Presiden Minta Masyarakat Disiplin Bendung Penyebaran Covid-19

Rabu, 15 April 2020 : 01.00
Kata Jokowi, saat ini, dibutuhkan dukungan masyarakat yang salah satunya berupa kedisiplinan untuk dapat menjalankan kebijakan yang telah diambil pemerintah dalam rangka memutus rantai penyebaran Covid-19/Biro Pers Setpres.
Bogor - Presiden Joko Widodo meminta dukungan masyarakat dengan sikap kedisiplinan untuk dapat menjalankan kebijakan yang telah diambil pemerintah dalam rangka memutus rantai penyebaran Covid-19.

Selain itu, Presiden meminta aparat tegas melakukan penegakan hukum di tengah pandemi ini.

Kata Jokowi, saat ini, dibutuhkan dukungan masyarakat yang salah satunya berupa kedisiplinan untuk dapat menjalankan kebijakan yang telah diambil pemerintah dalam rangka memutus rantai penyebaran Covid-19.

Presiden Joko Widodo menyampaikan sejumlah arahan dalam rangka membendung penyebaran Covid-19 saat memimpin sidang kabinet paripurna yang digelar melalui telekonferensi dari Istana Kepresidenan Bogor, Jawa Barat, Selasa 14 April 2020.

"Ini juga penting dilakukan sehingga betul-betul masyarakat kita memiliki kedisiplinan yang kuat untuk menghadapi ini," kata Presiden. Selain itu, dilakukan pengujian sampel secara masif hingga stimulus ekonomi yang harus tepat sasaran.

Kepala Negara meminta Ketua Gugus Tugas dan Menteri Kesehatan untuk memberikan perhatian terhadap pengujian sampel secara masif dan isolasi yang ketat terhadap orang dalam pemantauan serta pasien dalam pengawasan.

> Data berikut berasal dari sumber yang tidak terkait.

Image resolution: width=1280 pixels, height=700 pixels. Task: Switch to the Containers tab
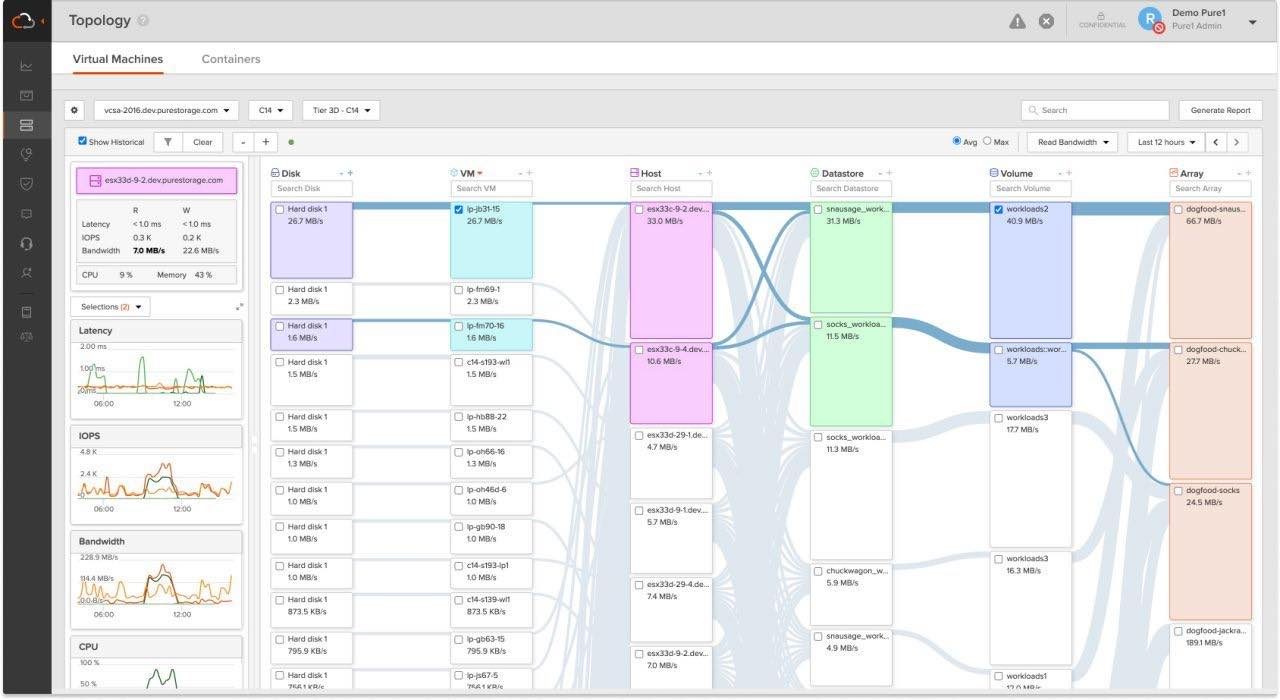pos(231,59)
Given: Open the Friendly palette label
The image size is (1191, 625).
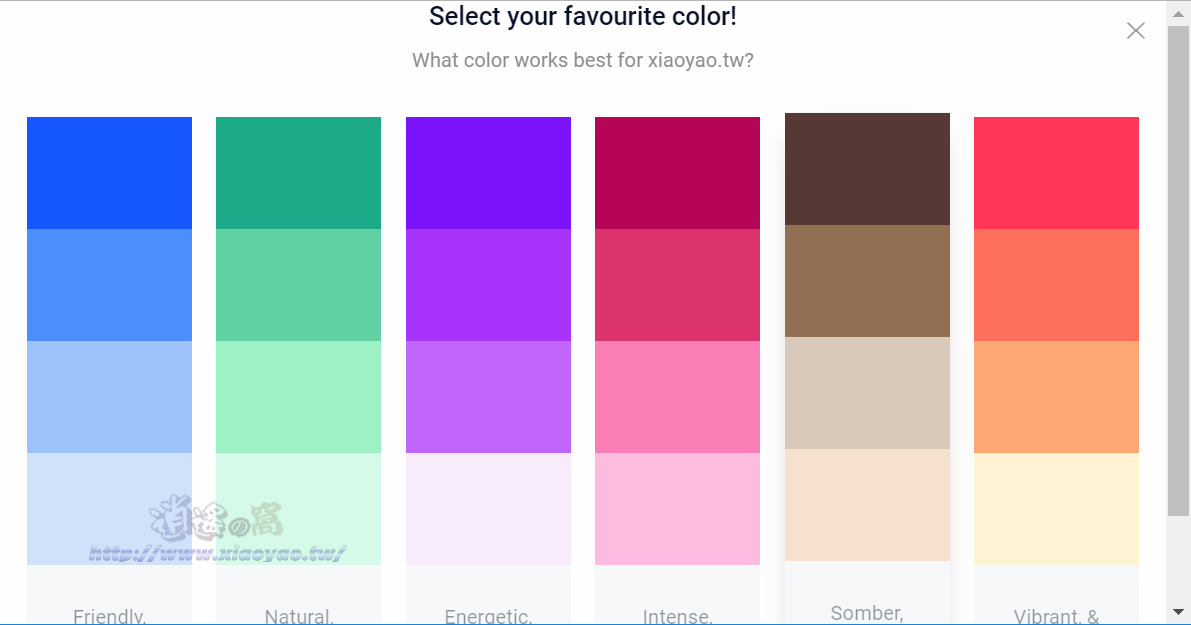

"Pengujian sampel secara masif harus ditingkatkan dengan pelacakan yang agresif serta diikuti isolasi yang ketat," tukasnya.

Sebelumnya, Presiden menginstruksikan dilakukannya percepatan pemeriksaan sampel melalui tes PCR (polymerase chain reaction) dengan cara memperluas jangkauannya melalui penambahan lokasi atau lab pengujian.

Paling tidak dalam satu hari dapat dilakukan pemeriksaan dengan jumlah di atas 10.000 tes. Penjelasan-penjelasan serta komunikasi yang efektif dan transparan kepada publik mengenai penanganan Covid-19 di Indonesia juga harus diperhatikan.

Keterbukaan dan informasi mendetail yang mudah dipahami masyarakat, diharapkan dapat memberikan ketenangan, optimisme, dan dukungan dari masyarakat.

Selain itu, Presiden mengingatkan agar distribusi logistik yang dibutuhkan masyarakat selama kebijakan tanggap darurat juga jangan sampai terganggu. Sebelumnya diketahui bahwa distribusi logistik ke sejumlah daerah sempat terhambat oleh karena penutupan akses di sejumlah wilayah.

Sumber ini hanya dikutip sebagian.